Si Dieu était aussi impatient de nous voir porter du fruit que nous de le voir agir pour nous ! Trop souvent, n’est-il pas vrai, nous nous impatientons : « Mais que fait Dieu dans tout cela ? Qu’attend-il pour intervenir ? » ; « Ah ! Mon père, si Dieu existait, il serait intervenu ? Pourquoi a-t-il permis cela ? »

Le temps de Dieu n’est pas le nôtre et sa patience aussi n’est pas la nôtre ! Il est là… même quand nous le croyons absent et il travaille en nous, sans bruit, obscurément, secrètement.

– On ne voit rien, comme sur un champ qui vient d’être semé, mais le paysan, lui, ne s’inquiète pas ! Il sait tout le travail intérieur qui se fait sous terre ; toute cette germination, il la confie à la terre et d’elle-même, la terre produit l’herbe, puis l’épi, enfin du blé plein l’épi.

Nous aussi, une fois que nous avons confié à la terre de Dieu, une fois que nous lui avons déposé ce que nous avons de plus cher, ce qui nous tient le plus à cœur, faisons comme le paysan : attendons, attendons dans la foi, dans l’espérance de la moisson.

A la patience de Dieu, doit répondre la nôtre.

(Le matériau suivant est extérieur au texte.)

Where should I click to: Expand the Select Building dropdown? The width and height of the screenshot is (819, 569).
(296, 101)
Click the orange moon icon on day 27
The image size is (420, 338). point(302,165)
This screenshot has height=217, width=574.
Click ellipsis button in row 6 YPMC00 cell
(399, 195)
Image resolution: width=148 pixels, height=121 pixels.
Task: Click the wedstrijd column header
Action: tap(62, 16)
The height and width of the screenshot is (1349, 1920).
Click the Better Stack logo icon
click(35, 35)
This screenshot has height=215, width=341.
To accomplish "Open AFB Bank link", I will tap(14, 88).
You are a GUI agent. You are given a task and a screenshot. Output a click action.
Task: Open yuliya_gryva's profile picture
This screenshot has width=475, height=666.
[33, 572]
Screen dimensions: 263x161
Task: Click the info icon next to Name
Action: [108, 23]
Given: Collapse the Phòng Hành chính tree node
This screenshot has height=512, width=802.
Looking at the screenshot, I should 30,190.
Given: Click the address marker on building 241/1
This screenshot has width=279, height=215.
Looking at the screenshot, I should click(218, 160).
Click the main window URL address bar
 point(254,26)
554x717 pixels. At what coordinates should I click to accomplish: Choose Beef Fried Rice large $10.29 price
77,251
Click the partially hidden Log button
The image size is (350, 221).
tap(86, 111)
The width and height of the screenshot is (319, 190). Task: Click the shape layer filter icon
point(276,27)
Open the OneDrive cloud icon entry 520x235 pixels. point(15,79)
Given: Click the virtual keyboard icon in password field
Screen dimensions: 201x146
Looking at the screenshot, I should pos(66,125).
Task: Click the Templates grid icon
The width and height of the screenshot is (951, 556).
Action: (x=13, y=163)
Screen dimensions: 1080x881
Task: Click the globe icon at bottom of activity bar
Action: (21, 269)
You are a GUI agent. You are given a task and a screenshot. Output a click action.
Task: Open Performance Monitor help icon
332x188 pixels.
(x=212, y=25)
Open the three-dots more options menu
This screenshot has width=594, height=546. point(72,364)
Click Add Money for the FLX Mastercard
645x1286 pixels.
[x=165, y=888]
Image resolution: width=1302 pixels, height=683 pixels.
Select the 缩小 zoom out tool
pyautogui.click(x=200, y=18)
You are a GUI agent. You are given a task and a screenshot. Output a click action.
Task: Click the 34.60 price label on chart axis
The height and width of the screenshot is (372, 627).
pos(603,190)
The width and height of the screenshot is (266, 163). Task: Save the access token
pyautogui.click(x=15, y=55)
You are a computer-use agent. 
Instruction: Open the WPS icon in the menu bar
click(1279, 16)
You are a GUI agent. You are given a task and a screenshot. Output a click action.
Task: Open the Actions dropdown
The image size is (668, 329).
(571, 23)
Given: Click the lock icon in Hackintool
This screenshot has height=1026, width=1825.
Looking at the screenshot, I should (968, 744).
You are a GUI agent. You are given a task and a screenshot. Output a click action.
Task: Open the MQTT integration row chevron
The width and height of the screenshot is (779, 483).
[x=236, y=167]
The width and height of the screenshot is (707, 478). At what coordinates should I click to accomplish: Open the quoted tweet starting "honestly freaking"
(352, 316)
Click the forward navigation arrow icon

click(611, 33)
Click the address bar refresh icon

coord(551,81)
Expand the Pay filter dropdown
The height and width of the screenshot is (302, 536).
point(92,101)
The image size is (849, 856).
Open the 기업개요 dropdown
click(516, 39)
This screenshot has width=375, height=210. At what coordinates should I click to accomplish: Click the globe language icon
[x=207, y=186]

En fin de compte, c’est cela avoir la foi : être persuadé que sur le terrain de notre vie cette semence infime et ridicule, ce grain minuscule, est capable, par la force de Dieu, de devenir moisson ou forêt.

La parole de Dieu, dans notre terre humaine, est elle-même à l’œuvre, puissance créatrice. Dieu nous livre sa parole comme une petite semence. Si nous avons le courage et la patience de la laisser murir, elle est capable de transformer le monde.

Entre nos semailles et la moisson, il y a tout le travail lent et discret de la germination spirituelle dont Marc énumère les étapes : herbe, épi, blé … Jésus, les apôtres, l’Eglise : petite plante au départ, mais capable de devenir le grand arbre où tous les oiseaux du ciel pourraient faire leurs nids à l’ombre de ses branches.

 

« Mon Père travaille et moi aussi je suis au travail », déclare Jésus. L’Esprit de Dieu nous travaille et travaille le monde et travaille dans le cœur des hommes, préparant activement le jour de la moisson : la rencontre entre le germe divin et la terre a eu lieu ; Jésus, mis en terre, est ressuscité. Il n’y a plus qu’à attendre le fruit.

A travers des chemins que l’homme ne contrôle pas, c’est Dieu qui opère la croissance et la mène à son épanouissement si nous avons compris la parabole. Par la foi, nous nous en remettons à cette force de croissance qui nous dépasse. Certes, la peur est toujours là et l’égoïsme et la souffrance, mais la vie aussi… elle est là, à l’œuvre, capable de percer et de briser cette croûte terreuse qui ne révèle rien au départ…

Parents, grands-parents, vous qui parfois avez l’impression d’avoir raté une éducation, déçus par la petitesse des résultats apparents, nous tous, chrétiens, qui trouvons que nos efforts ne sont pas payants… nous sommes les invités à l’espérance.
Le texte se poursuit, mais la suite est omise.